Putting on my Raggedy makeup and driving to Casa Dorinda I was hoping that a visit to the residents would help me put things into perspective. Walking through the halls, I was called inside by the frustrated family of one of the residents. This resident has dementia and is difficult to understand. During our visit, her family noticed that her hearing aid was missing and called the nurses to help look for it. Everyone was frantically looking around the room and I noticed that the resident was mumbling something. She was trying to get her daughters attention, but no one seemed to listen. She finally said, “I know where my hearing aid is, but you guys don’t care to ask me.”
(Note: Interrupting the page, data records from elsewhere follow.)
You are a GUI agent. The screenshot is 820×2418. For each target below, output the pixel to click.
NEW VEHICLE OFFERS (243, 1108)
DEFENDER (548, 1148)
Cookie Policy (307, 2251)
Everyone was so consumed with finding the hearing aid that they overlooked the minor details. I have recently started a job as a medical assistant and I now understand how healthcare workers can become so engrossed in the job that they forget the person they are working with is not just a patient, but also a human. Many times I am juggling multiple patients, phone calls, doctor orders and I try to complete all my tasks quickly. I need to stop and remind myself what the purpose of all of this is. As a worker in the health field, we are servants to the community and must commit to our patients.

Leaving Casa Dorinda today, my mind seemed more at ease. I might not have quite figured out my post-college plan, but I definitely know I will enter the health field. Whether as a doctor, a nurse, a caregiver, I know I want to commit to bettering health care, even if I’m only a simple reminder to my colleagues to stop for a moment and listen. As I was leaving, the resident’s son caught up to me and sincerely thanked me for what we do. He said that although she may not make much sense and is difficult to understand, her face lights up when the Raggedys come through the door.